▶ **Provided entries**
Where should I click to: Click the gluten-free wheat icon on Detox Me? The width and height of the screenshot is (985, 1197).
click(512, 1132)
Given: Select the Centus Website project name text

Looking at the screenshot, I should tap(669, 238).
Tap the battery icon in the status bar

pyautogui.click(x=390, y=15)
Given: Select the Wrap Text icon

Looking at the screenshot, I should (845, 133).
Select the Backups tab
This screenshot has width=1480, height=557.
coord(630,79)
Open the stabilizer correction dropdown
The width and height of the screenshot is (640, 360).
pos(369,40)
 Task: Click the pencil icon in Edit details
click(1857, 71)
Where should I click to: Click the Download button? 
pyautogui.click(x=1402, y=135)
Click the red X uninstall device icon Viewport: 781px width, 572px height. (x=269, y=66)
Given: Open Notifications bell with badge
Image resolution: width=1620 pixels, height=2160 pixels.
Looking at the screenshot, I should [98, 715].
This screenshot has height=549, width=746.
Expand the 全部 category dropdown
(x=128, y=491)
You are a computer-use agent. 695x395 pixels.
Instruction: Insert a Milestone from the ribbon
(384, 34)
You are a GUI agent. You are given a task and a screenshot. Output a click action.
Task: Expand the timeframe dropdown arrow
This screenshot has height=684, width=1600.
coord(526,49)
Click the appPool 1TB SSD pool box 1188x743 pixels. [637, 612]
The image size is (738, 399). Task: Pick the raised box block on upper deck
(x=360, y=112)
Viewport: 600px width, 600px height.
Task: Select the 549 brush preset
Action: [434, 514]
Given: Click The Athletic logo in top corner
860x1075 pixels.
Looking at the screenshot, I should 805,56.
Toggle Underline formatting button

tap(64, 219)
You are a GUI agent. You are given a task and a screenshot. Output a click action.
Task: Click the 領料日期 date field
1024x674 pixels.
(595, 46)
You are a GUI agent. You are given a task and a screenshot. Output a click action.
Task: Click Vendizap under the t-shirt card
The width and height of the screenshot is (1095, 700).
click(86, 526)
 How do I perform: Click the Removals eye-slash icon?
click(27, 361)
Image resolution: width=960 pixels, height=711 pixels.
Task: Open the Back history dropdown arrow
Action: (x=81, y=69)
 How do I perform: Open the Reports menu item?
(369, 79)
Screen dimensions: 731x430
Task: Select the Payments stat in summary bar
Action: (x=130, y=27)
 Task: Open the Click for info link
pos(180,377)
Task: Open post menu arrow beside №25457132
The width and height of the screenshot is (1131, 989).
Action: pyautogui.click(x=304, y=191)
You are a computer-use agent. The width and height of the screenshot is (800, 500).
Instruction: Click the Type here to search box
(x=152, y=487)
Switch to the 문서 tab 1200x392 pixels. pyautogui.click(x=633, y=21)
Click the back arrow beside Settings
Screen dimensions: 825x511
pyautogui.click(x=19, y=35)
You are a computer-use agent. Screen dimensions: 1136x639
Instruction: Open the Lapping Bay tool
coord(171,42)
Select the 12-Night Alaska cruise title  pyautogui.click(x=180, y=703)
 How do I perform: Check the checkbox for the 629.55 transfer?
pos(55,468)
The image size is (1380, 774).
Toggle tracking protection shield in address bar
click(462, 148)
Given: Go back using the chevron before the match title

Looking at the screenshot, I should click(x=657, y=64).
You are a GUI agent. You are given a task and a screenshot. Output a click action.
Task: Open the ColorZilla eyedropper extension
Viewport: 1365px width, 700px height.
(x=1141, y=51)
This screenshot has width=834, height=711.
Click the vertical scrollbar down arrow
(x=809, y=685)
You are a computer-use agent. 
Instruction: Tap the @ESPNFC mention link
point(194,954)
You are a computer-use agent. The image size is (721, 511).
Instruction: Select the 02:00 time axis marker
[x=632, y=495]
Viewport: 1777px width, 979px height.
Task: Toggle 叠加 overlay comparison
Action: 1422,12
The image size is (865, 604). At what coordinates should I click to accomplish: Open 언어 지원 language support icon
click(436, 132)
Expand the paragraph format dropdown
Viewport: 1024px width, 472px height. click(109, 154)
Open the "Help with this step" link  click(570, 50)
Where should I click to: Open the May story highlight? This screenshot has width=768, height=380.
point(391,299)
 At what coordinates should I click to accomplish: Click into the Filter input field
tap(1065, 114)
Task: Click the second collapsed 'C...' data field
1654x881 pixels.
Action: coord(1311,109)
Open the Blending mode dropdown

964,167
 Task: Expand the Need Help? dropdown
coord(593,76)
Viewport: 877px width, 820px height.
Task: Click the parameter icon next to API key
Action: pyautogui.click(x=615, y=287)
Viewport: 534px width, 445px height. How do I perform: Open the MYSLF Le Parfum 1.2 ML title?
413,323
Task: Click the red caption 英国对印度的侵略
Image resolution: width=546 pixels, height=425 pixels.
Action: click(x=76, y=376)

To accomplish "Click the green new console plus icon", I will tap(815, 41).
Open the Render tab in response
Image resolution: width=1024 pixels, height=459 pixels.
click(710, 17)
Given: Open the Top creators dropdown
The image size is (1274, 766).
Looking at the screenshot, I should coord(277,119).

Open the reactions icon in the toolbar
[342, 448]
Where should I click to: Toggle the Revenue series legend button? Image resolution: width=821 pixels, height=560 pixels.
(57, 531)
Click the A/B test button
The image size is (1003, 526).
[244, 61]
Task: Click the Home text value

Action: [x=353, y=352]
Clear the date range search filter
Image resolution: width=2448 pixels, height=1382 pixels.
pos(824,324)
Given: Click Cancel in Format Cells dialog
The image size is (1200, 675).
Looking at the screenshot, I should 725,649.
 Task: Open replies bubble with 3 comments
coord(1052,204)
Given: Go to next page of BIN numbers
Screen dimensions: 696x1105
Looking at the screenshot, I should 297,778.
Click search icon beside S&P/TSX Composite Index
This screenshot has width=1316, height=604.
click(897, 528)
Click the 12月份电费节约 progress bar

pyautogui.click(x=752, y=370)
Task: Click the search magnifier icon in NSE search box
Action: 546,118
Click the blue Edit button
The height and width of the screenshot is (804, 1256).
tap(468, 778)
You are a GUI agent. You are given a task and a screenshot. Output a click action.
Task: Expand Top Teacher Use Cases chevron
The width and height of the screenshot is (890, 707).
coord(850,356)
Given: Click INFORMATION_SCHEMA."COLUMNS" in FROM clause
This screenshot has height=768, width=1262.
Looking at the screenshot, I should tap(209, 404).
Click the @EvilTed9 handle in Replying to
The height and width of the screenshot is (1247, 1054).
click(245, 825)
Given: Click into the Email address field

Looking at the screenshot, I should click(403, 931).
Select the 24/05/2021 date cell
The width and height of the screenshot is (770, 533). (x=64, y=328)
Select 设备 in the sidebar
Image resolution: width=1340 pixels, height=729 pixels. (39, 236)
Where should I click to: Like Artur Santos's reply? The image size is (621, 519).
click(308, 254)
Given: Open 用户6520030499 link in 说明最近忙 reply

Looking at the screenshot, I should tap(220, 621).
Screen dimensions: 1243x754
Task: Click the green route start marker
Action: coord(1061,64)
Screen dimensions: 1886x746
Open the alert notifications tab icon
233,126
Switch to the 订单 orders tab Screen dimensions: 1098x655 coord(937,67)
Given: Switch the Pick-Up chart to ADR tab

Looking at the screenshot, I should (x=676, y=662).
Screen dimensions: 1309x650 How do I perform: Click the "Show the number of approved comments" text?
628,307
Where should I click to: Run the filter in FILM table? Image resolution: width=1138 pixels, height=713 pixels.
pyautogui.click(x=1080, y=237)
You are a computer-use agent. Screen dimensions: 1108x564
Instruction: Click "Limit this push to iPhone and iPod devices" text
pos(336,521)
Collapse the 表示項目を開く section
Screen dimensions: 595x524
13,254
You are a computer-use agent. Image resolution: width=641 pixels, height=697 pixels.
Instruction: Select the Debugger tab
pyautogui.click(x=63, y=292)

▶ **Exercise details**
Output the full listing again with nothing altered.

▶ **The completed task**
Where should I click to: Click the gluten-free wheat icon on Detox Me? The width and height of the screenshot is (985, 1197).
click(512, 1132)
Given: Select the Centus Website project name text

Looking at the screenshot, I should tap(669, 238).
Tap the battery icon in the status bar

pyautogui.click(x=390, y=15)
Given: Select the Wrap Text icon

Looking at the screenshot, I should (845, 133).
Select the Backups tab
This screenshot has width=1480, height=557.
coord(630,79)
Open the stabilizer correction dropdown
The width and height of the screenshot is (640, 360).
pos(369,40)
 Task: Click the pencil icon in Edit details
click(1857, 71)
Where should I click to: Click the Download button? 
pyautogui.click(x=1402, y=135)
Click the red X uninstall device icon Viewport: 781px width, 572px height. (x=269, y=66)
Given: Open Notifications bell with badge
Image resolution: width=1620 pixels, height=2160 pixels.
Looking at the screenshot, I should [98, 715].
This screenshot has height=549, width=746.
Expand the 全部 category dropdown
(x=128, y=491)
You are a computer-use agent. 695x395 pixels.
Instruction: Insert a Milestone from the ribbon
(384, 34)
You are a GUI agent. You are given a task and a screenshot. Output a click action.
Task: Expand the timeframe dropdown arrow
This screenshot has height=684, width=1600.
coord(526,49)
Click the appPool 1TB SSD pool box 1188x743 pixels. [637, 612]
The image size is (738, 399). Task: Pick the raised box block on upper deck
(x=360, y=112)
Viewport: 600px width, 600px height.
Task: Select the 549 brush preset
Action: [434, 514]
Given: Click The Athletic logo in top corner
860x1075 pixels.
Looking at the screenshot, I should 805,56.
Toggle Underline formatting button

tap(64, 219)
You are a GUI agent. You are given a task and a screenshot. Output a click action.
Task: Click the 領料日期 date field
1024x674 pixels.
(595, 46)
You are a GUI agent. You are given a task and a screenshot. Output a click action.
Task: Click Vendizap under the t-shirt card
The width and height of the screenshot is (1095, 700).
click(86, 526)
 How do I perform: Click the Removals eye-slash icon?
click(27, 361)
Image resolution: width=960 pixels, height=711 pixels.
Task: Open the Back history dropdown arrow
Action: (x=81, y=69)
 How do I perform: Open the Reports menu item?
(369, 79)
Screen dimensions: 731x430
Task: Select the Payments stat in summary bar
Action: (x=130, y=27)
 Task: Open the Click for info link
pos(180,377)
Task: Open post menu arrow beside №25457132
The width and height of the screenshot is (1131, 989).
Action: pyautogui.click(x=304, y=191)
You are a computer-use agent. The width and height of the screenshot is (800, 500).
Instruction: Click the Type here to search box
(x=152, y=487)
Switch to the 문서 tab 1200x392 pixels. pyautogui.click(x=633, y=21)
Click the back arrow beside Settings
Screen dimensions: 825x511
pyautogui.click(x=19, y=35)
You are a computer-use agent. Screen dimensions: 1136x639
Instruction: Open the Lapping Bay tool
coord(171,42)
Select the 12-Night Alaska cruise title  pyautogui.click(x=180, y=703)
 How do I perform: Check the checkbox for the 629.55 transfer?
pos(55,468)
The image size is (1380, 774).
Toggle tracking protection shield in address bar
click(462, 148)
Given: Go back using the chevron before the match title

Looking at the screenshot, I should click(x=657, y=64).
You are a GUI agent. You are given a task and a screenshot. Output a click action.
Task: Open the ColorZilla eyedropper extension
Viewport: 1365px width, 700px height.
(x=1141, y=51)
This screenshot has width=834, height=711.
Click the vertical scrollbar down arrow
(x=809, y=685)
You are a computer-use agent. 
Instruction: Tap the @ESPNFC mention link
point(194,954)
You are a computer-use agent. The image size is (721, 511).
Instruction: Select the 02:00 time axis marker
[x=632, y=495]
Viewport: 1777px width, 979px height.
Task: Toggle 叠加 overlay comparison
Action: 1422,12
The image size is (865, 604). At what coordinates should I click to accomplish: Open 언어 지원 language support icon
click(436, 132)
Expand the paragraph format dropdown
Viewport: 1024px width, 472px height. click(109, 154)
Open the "Help with this step" link  click(570, 50)
Where should I click to: Open the May story highlight? This screenshot has width=768, height=380.
point(391,299)
 At what coordinates should I click to accomplish: Click into the Filter input field
tap(1065, 114)
Task: Click the second collapsed 'C...' data field
1654x881 pixels.
Action: coord(1311,109)
Open the Blending mode dropdown

964,167
 Task: Expand the Need Help? dropdown
coord(593,76)
Viewport: 877px width, 820px height.
Task: Click the parameter icon next to API key
Action: pyautogui.click(x=615, y=287)
Viewport: 534px width, 445px height. How do I perform: Open the MYSLF Le Parfum 1.2 ML title?
413,323
Task: Click the red caption 英国对印度的侵略
Image resolution: width=546 pixels, height=425 pixels.
Action: click(x=76, y=376)

To accomplish "Click the green new console plus icon", I will tap(815, 41).
Open the Render tab in response
Image resolution: width=1024 pixels, height=459 pixels.
click(710, 17)
Given: Open the Top creators dropdown
The image size is (1274, 766).
Looking at the screenshot, I should coord(277,119).

Open the reactions icon in the toolbar
[342, 448]
Where should I click to: Toggle the Revenue series legend button? Image resolution: width=821 pixels, height=560 pixels.
(57, 531)
Click the A/B test button
The image size is (1003, 526).
[244, 61]
Task: Click the Home text value

Action: [x=353, y=352]
Clear the date range search filter
Image resolution: width=2448 pixels, height=1382 pixels.
pos(824,324)
Given: Click Cancel in Format Cells dialog
The image size is (1200, 675).
Looking at the screenshot, I should 725,649.
 Task: Open replies bubble with 3 comments
coord(1052,204)
Given: Go to next page of BIN numbers
Screen dimensions: 696x1105
Looking at the screenshot, I should 297,778.
Click search icon beside S&P/TSX Composite Index
This screenshot has width=1316, height=604.
click(897, 528)
Click the 12月份电费节约 progress bar

pyautogui.click(x=752, y=370)
Task: Click the search magnifier icon in NSE search box
Action: 546,118
Click the blue Edit button
The height and width of the screenshot is (804, 1256).
tap(468, 778)
You are a GUI agent. You are given a task and a screenshot. Output a click action.
Task: Expand Top Teacher Use Cases chevron
The width and height of the screenshot is (890, 707).
coord(850,356)
Given: Click INFORMATION_SCHEMA."COLUMNS" in FROM clause
This screenshot has height=768, width=1262.
Looking at the screenshot, I should tap(209, 404).
Click the @EvilTed9 handle in Replying to
The height and width of the screenshot is (1247, 1054).
click(245, 825)
Given: Click into the Email address field

Looking at the screenshot, I should click(403, 931).
Select the 24/05/2021 date cell
The width and height of the screenshot is (770, 533). (x=64, y=328)
Select 设备 in the sidebar
Image resolution: width=1340 pixels, height=729 pixels. (39, 236)
Where should I click to: Like Artur Santos's reply? The image size is (621, 519).
click(308, 254)
Given: Open 用户6520030499 link in 说明最近忙 reply

Looking at the screenshot, I should tap(220, 621).
Screen dimensions: 1243x754
Task: Click the green route start marker
Action: coord(1061,64)
Screen dimensions: 1886x746
Open the alert notifications tab icon
233,126
Switch to the 订单 orders tab Screen dimensions: 1098x655 coord(937,67)
Given: Switch the Pick-Up chart to ADR tab

Looking at the screenshot, I should (x=676, y=662).
Screen dimensions: 1309x650 How do I perform: Click the "Show the number of approved comments" text?
628,307
Where should I click to: Run the filter in FILM table? Image resolution: width=1138 pixels, height=713 pixels.
pyautogui.click(x=1080, y=237)
You are a computer-use agent. Screen dimensions: 1108x564
Instruction: Click "Limit this push to iPhone and iPod devices" text
pos(336,521)
Collapse the 表示項目を開く section
Screen dimensions: 595x524
13,254
You are a computer-use agent. Image resolution: width=641 pixels, height=697 pixels.
Instruction: Select the Debugger tab
pyautogui.click(x=63, y=292)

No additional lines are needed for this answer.